In the angst of adolescence, for a time I dreamed of moving to Australia, where I would drive a truck cross-continent and have days on end to myself, my thoughts and my music.
My most consistent dream was to farm. I would not raise cattle, as my dad did: Cows have just enough mind of their own to cause trouble. I would raise corn and soybeans, which have no wandering ways, and hogs, whose steel-and-concrete confinements are more reliable than "bobwahr and bodock."
I'd rent Daddy's bottom land my first year farming, then some across the road.
Eventually I would buy 500 acres, build a fine house and teach my sons, of which I would have several, to follow in my footsteps. "Progressive Farmer" would of course do a cover article on my farming operation.
Dreams are funny things. A while back I met a man who also dreamed of farming 500 acres. Problem was, he was farming several thousand acres at the time. He wished he could cut back to the size farm I'd dreamed of growing into.
Before I left my teens, Grandmama died. It was only years later that I realized she'd still had a dream all along.
She'd lived long enough to drink deeply of both the sweet and the bitter. She'd seen roses and rainbows and ruination.

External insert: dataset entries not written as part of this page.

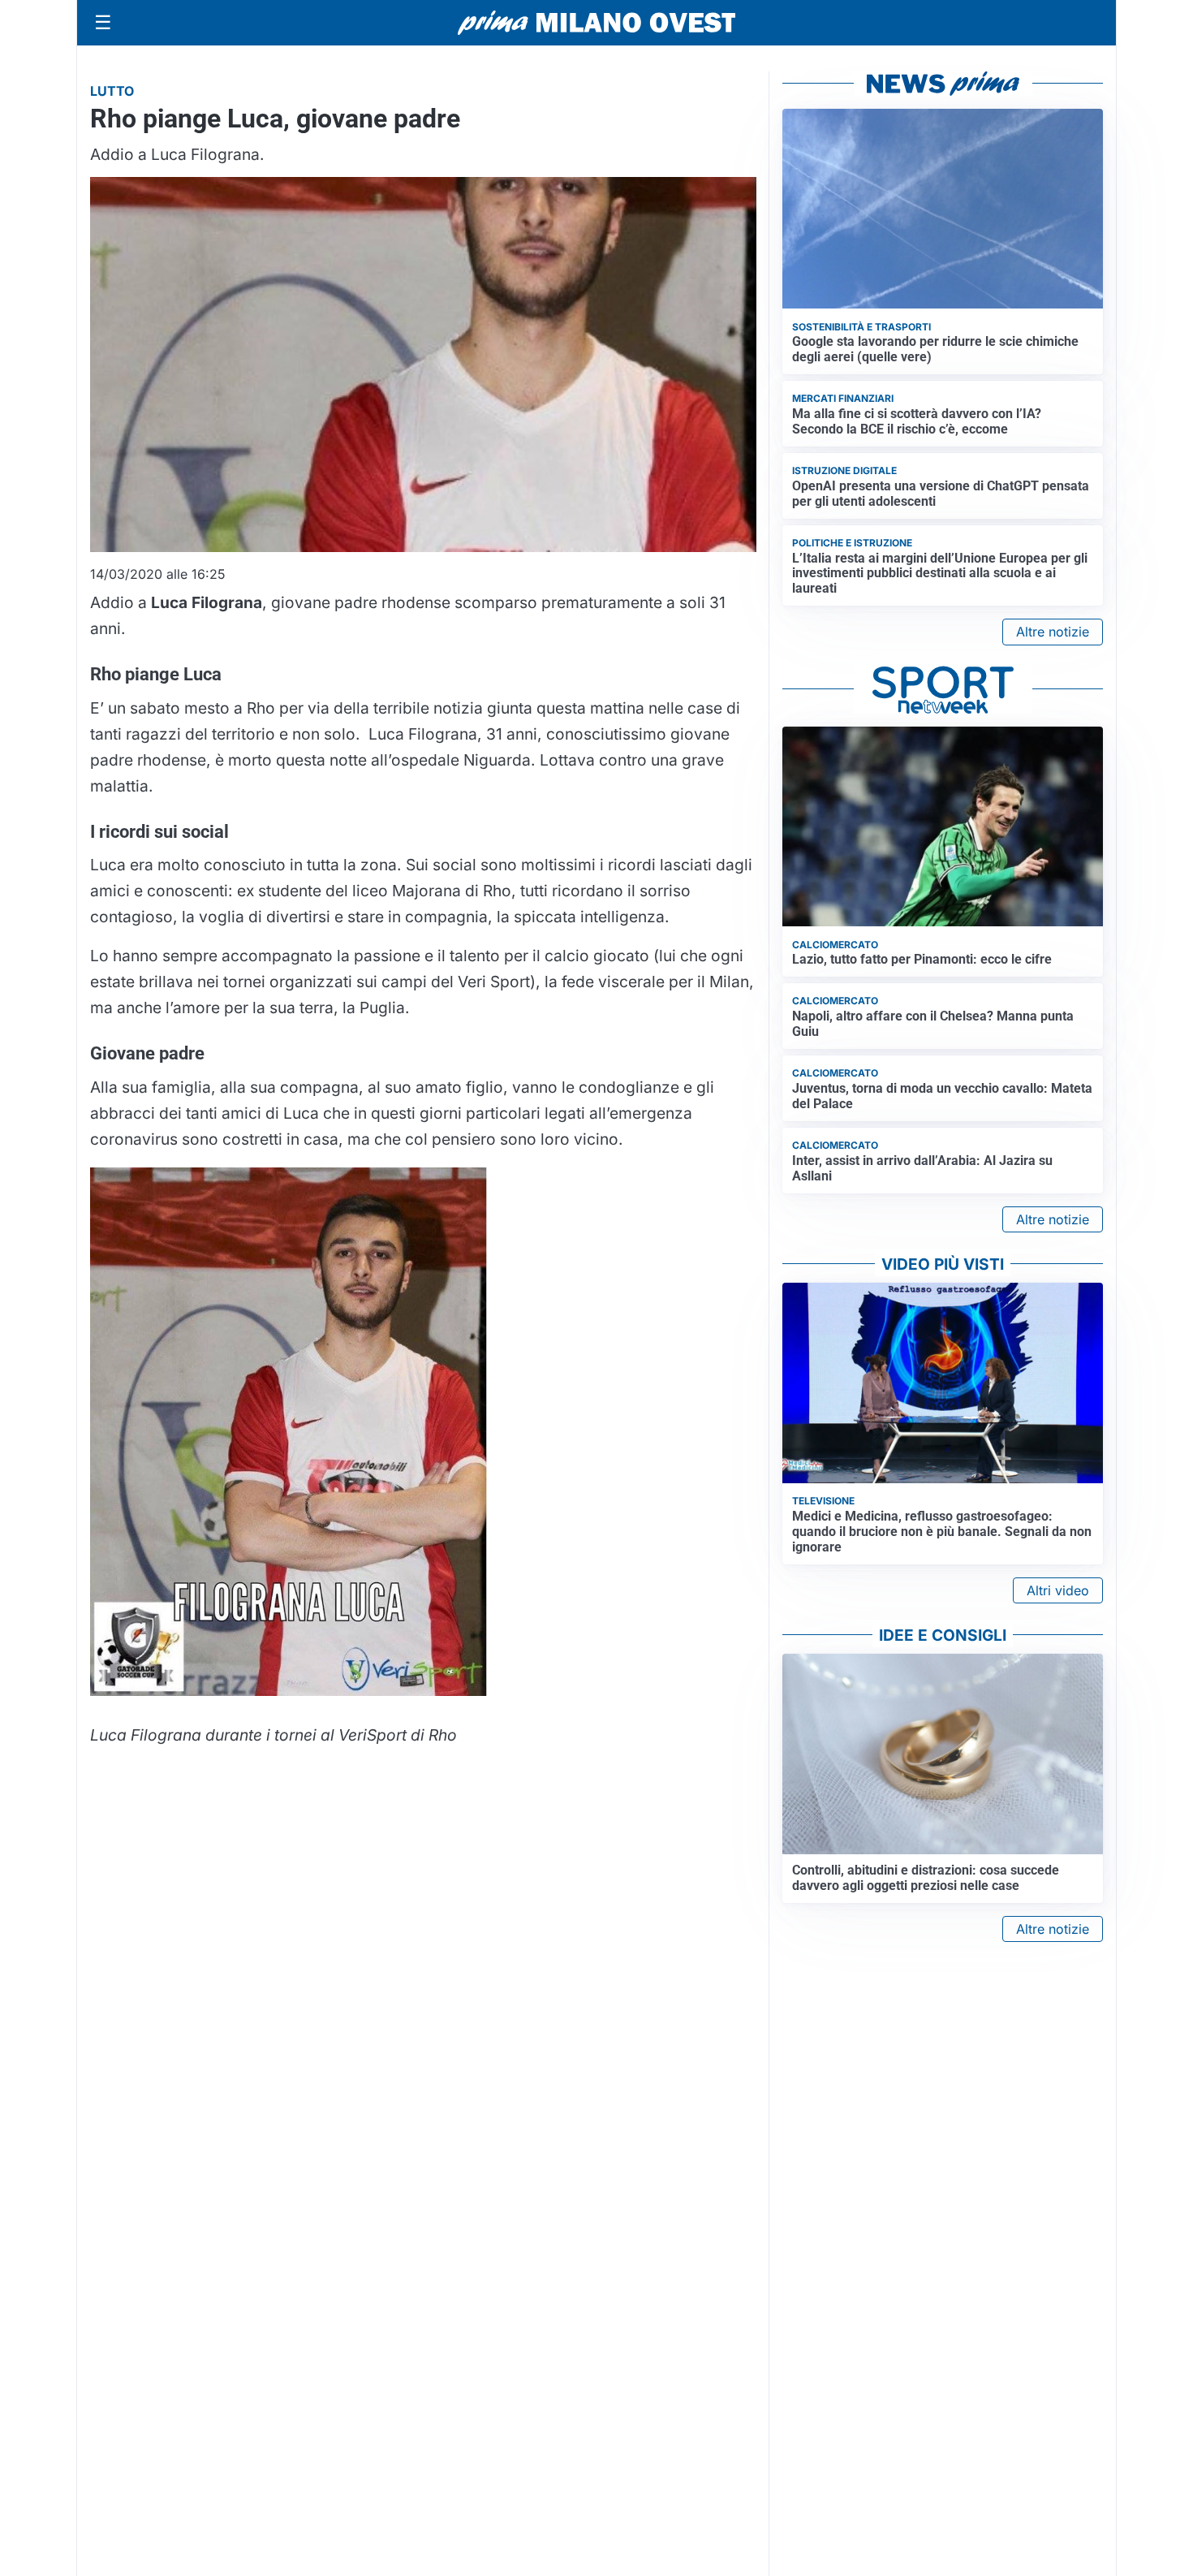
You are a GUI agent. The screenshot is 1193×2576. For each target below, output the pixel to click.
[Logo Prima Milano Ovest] (596, 23)
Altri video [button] (1058, 1590)
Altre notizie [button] (1052, 632)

She'd seen both fulfillment and failure of earthly dreams and learned that neither is permanent.
Her dream was Heaven, where the bitter is gone, and ruination is past. All along, Grandmama had told me her dream, too - I just wasn't listening.
"There's a land beyond the river that they call the sweet Forever, and we only reach that shore by faith's decree," it started.
At the end, the dream said, "In the sweet by-and-by, we shall meet on that beautiful shore."